DO THIS
Reproduce the records verbatim from the line with "Click the chain" through the end of the records, leaving out the pictures.

STORED RECORDS

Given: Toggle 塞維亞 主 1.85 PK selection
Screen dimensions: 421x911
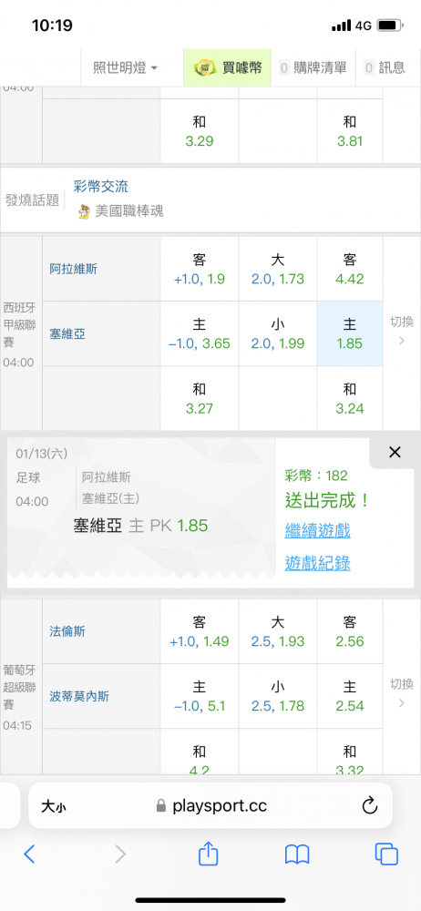Looking at the screenshot, I should tap(350, 333).
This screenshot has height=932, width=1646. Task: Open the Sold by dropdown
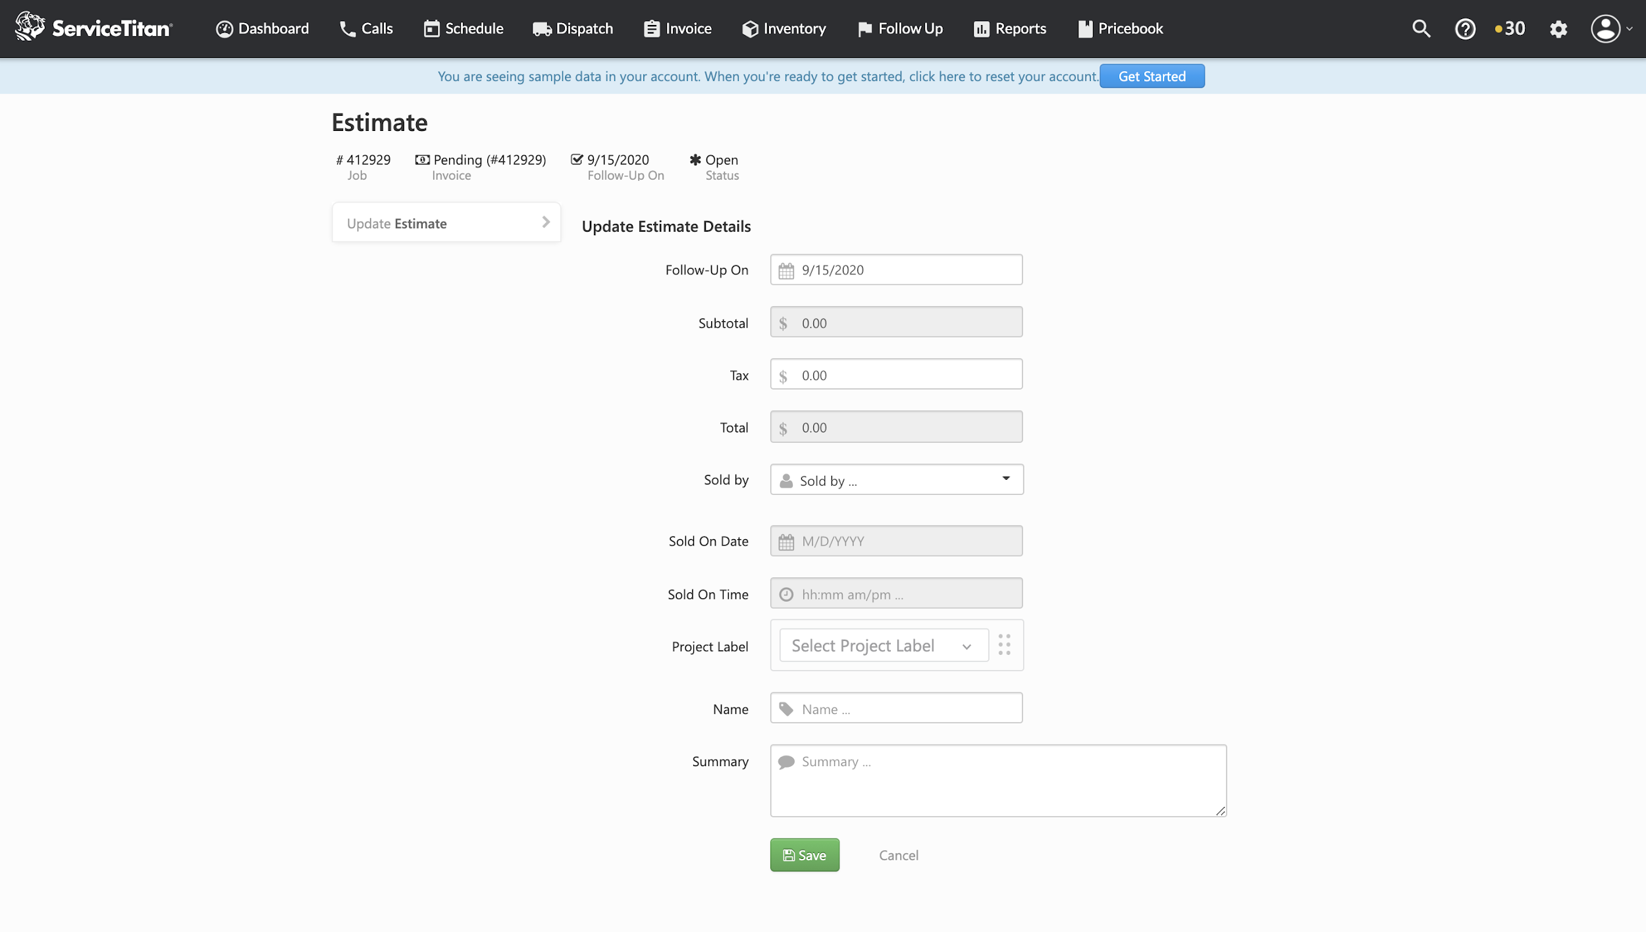895,479
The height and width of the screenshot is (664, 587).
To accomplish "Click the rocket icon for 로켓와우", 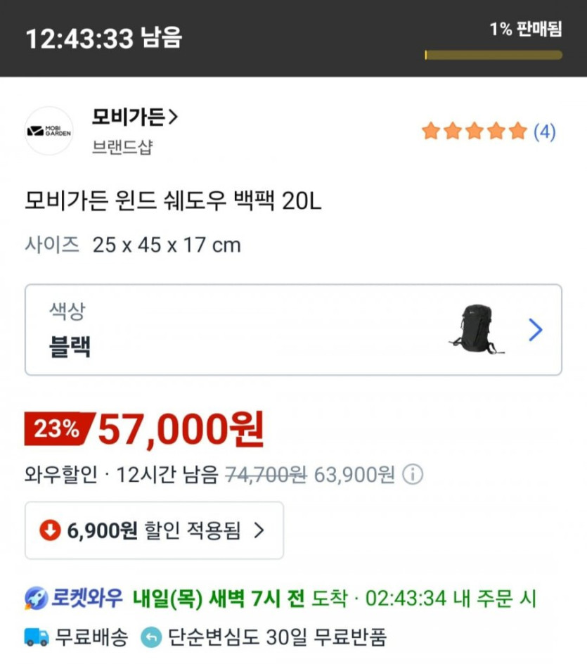I will pos(36,599).
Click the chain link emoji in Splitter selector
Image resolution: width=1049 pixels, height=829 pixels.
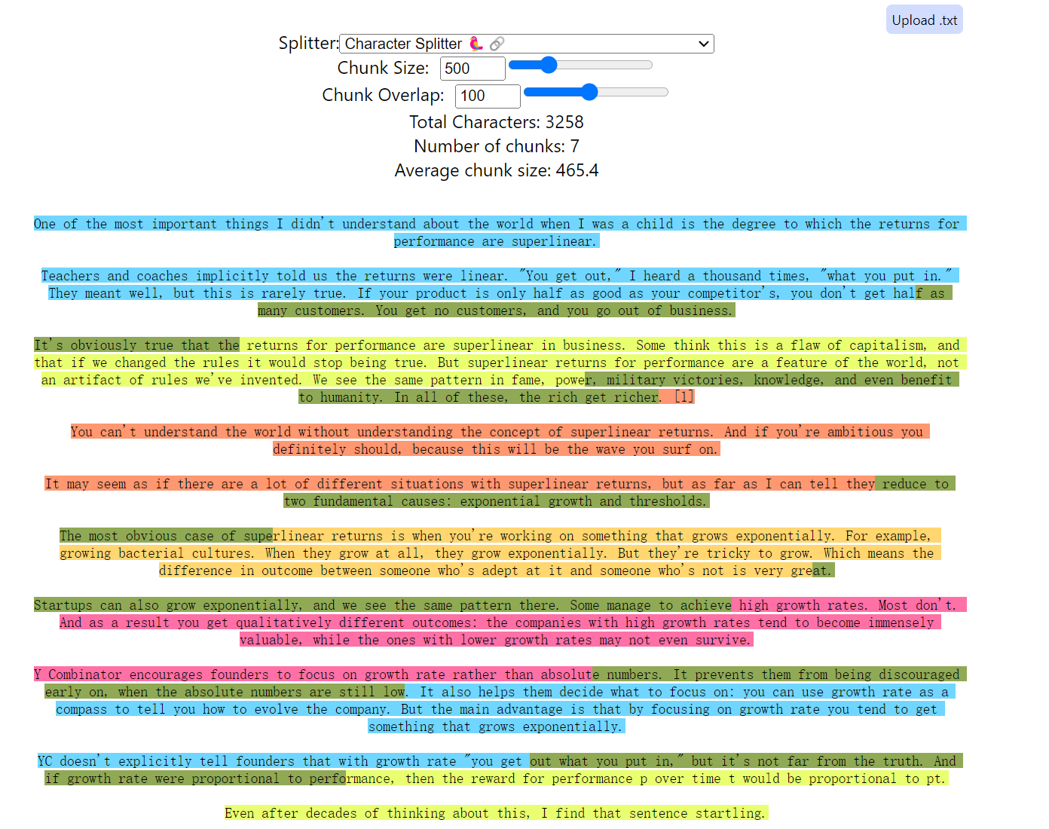(497, 44)
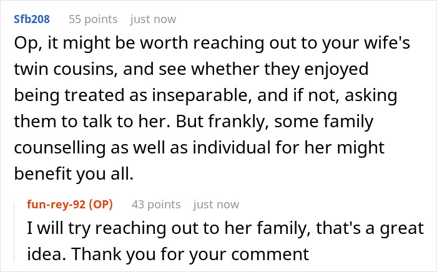Collapse reply using the vertical thread line
This screenshot has height=272, width=437.
(x=16, y=230)
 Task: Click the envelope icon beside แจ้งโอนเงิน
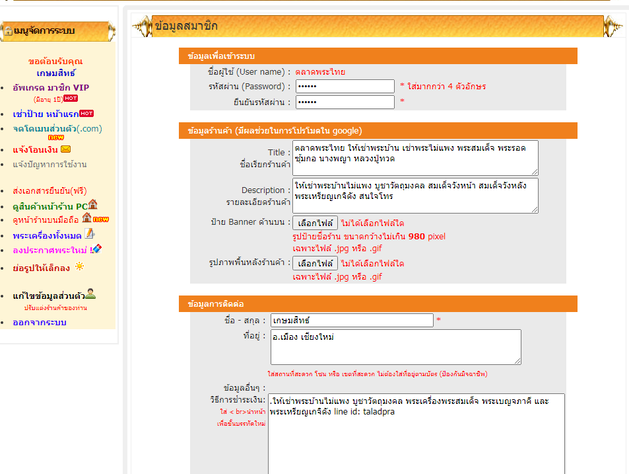[x=65, y=149]
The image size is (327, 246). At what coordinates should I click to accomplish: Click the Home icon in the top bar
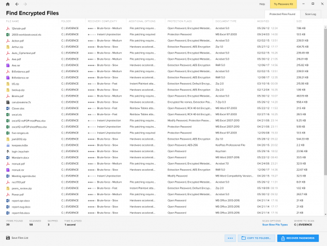click(7, 4)
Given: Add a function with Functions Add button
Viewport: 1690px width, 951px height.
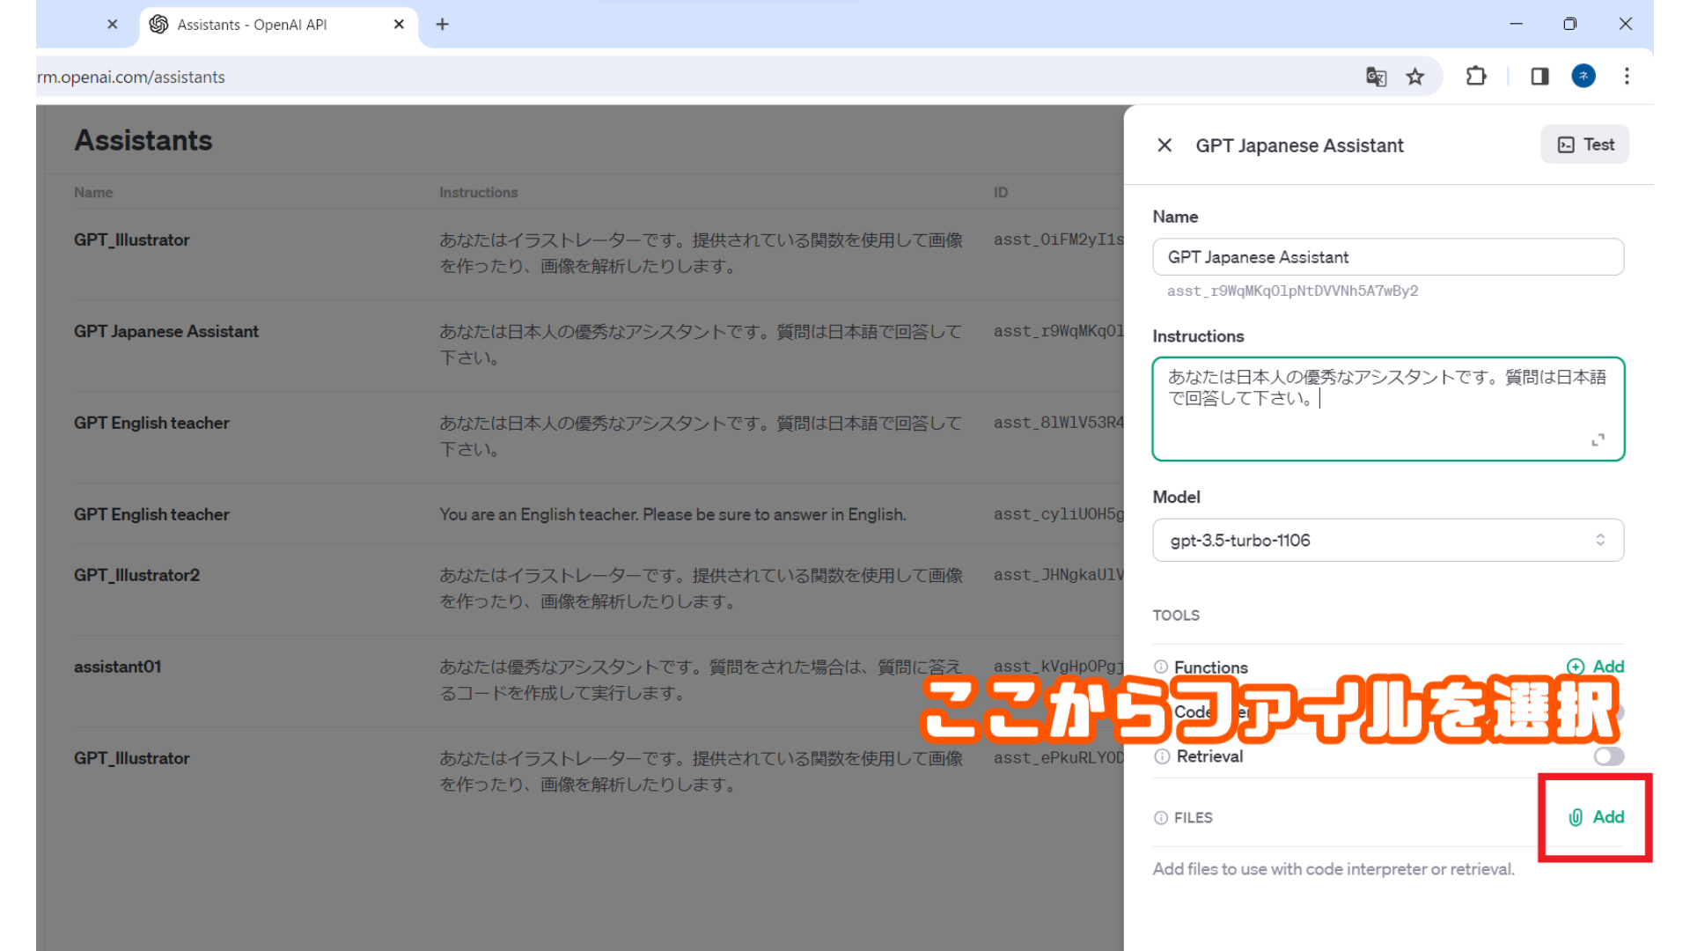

SOLUTION TO THIS EXERCISE
Click the chain link emoji in Splitter selector
Image resolution: width=1049 pixels, height=829 pixels.
(497, 44)
Collapse reply using the vertical thread line
This screenshot has height=272, width=437.
(x=16, y=230)
 Task: Click the envelope icon beside แจ้งโอนเงิน
[x=65, y=149]
The image size is (327, 246). At what coordinates should I click to accomplish: Click the Home icon in the top bar
click(7, 4)
Given: Add a function with Functions Add button
Viewport: 1690px width, 951px height.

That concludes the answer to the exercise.